Hospitality is booming downtown, Roman affirms. “And the hospitality industry is really driven by entrepreneurs and small businesses,” he says of restaurants and related amenities for visitors.

Reviving The Flats

The Flats has experienced ups and downs over the years, Stanek acknowledges. “It has changed significantly and is definitely in an ‘up’ now,” he says. And, there are no signs of stopping.

Specifically, The Flats East Bank Project Phase II rejuvenation brought new restaurants, entertainment and a 1,200 square-foot riverfront boardwalk. Additions include Punch Bowl Social, FWD Day & Night Club, and Zack Bruell’s Alley Cat among others.

Meanwhile, development continues on the West Bank, Kramer says. “Nautica continues to thrive,” she notes. Plans are “in the works” for more revitalization on the river’s western waterfront.

Stanek’s business will pursue adding cycle tour routes in The Flats. “We’d love to be part of everything that is going on down there,” he says, relating how a growing downtown means potential expansion for his small business.

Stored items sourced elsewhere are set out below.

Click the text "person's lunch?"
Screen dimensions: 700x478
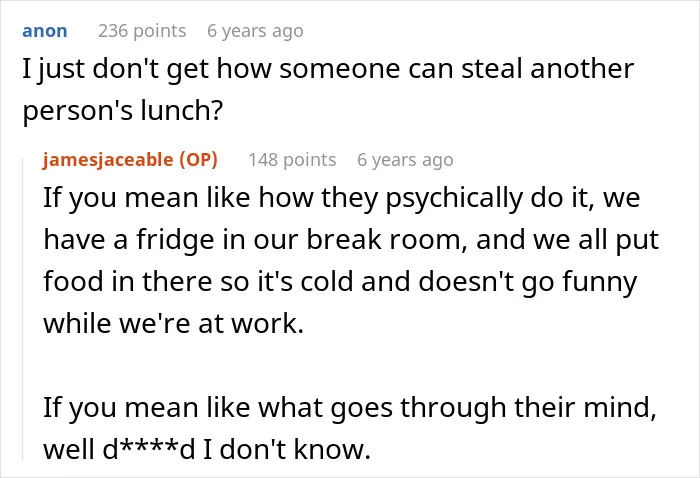point(122,111)
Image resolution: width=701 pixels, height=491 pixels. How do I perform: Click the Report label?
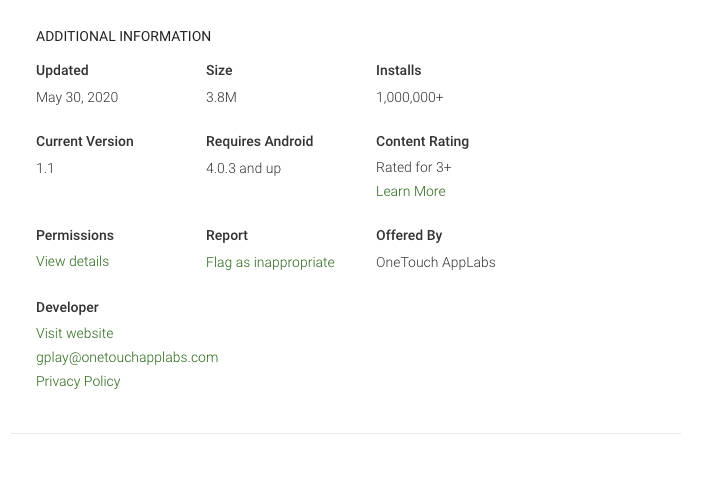click(226, 235)
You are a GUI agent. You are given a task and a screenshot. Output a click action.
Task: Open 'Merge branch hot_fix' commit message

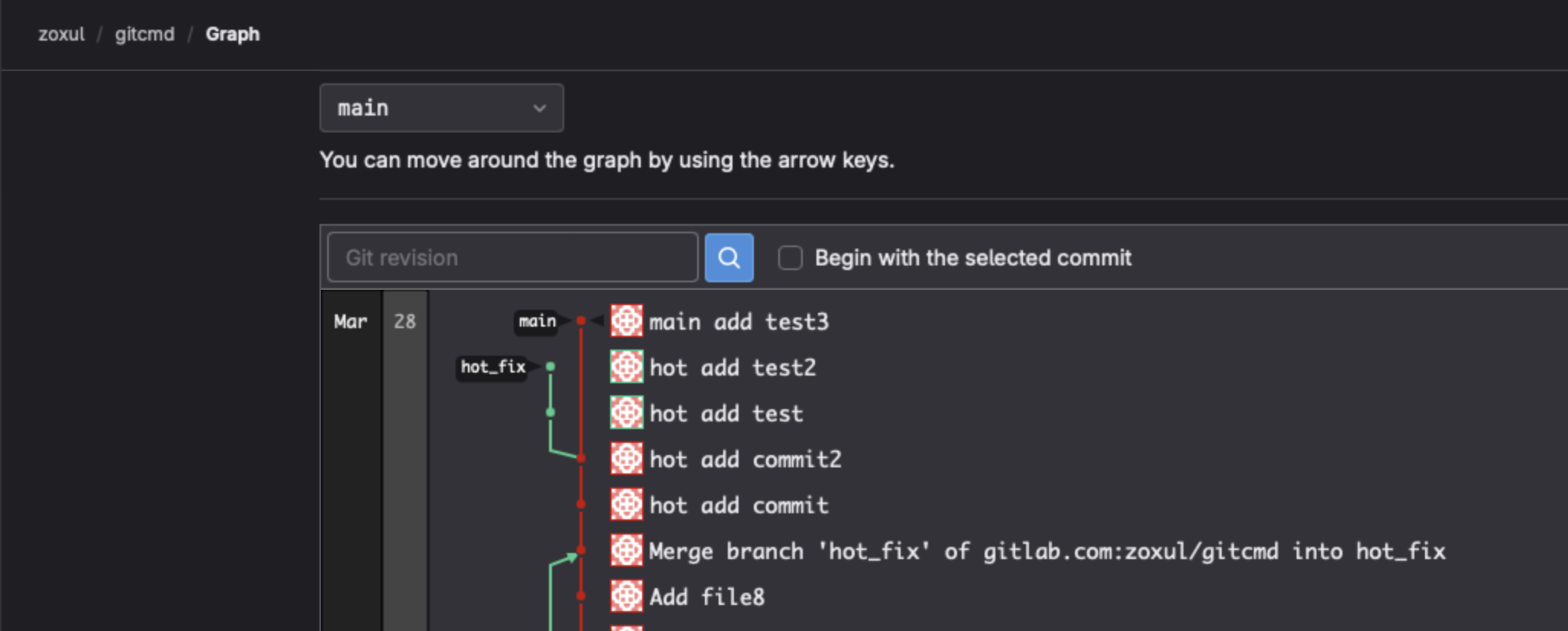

Developing Cleveland’s Lakefront

A joint venture between Cumberland Real Estate Development and Trammel Crow Company includes a strategy for the Cleveland Lakefront Development at a 20-plus acre site around North Coast Harbor north of Browns Stadium. Plans for a vibrant, mixed-use neighborhood will boost downtown’s residential portfolio by more than 1,000 apartments—along with 80,000 square feet of office and 50,000 square feet of retail space.

“We need to show that the market along the lakefront is strong, and that is what these projects [The Flats and Cleveland Lakefront Development] are starting to do,” Roman says.

Stanek says the Lakefront Development will “bring a neighborhood to downtown, which I something we have never had—with a school, shopping, residential space, parks, the whole bit.”     

Connecting the Dots

Downtown is ripe for development and in many places, under construction. Guiding people to revitalized areas is critical for capitalizing on the investments and further driving demand downtown.

Destination Cleveland’s wayfinding and connectivity initiatives are designed to do just that. It began installing downtown’s new wayfinding system in November 2014 and completed it in time for the RNC.. Those consist of 50 large pedestrian wayfinding signs, such as “heads-up” mapping to draw attention to attractions and landmarks. Plus, a five-minute walking radius prompts walkers to wander, discover and learn.

Signage is helping people find their ways to the exciting new development. Kramer says, “All of this helps to enhance the visitor and resident experience.”

With more to see and do downtown, businesses of all sizes are creating “homes” downtown and connecting the dots to each other, Salvino relates. He says, “As a small business owner downtown, the physical proximity to people who are in the same building, across the street or next door creates opportunities to do business together.”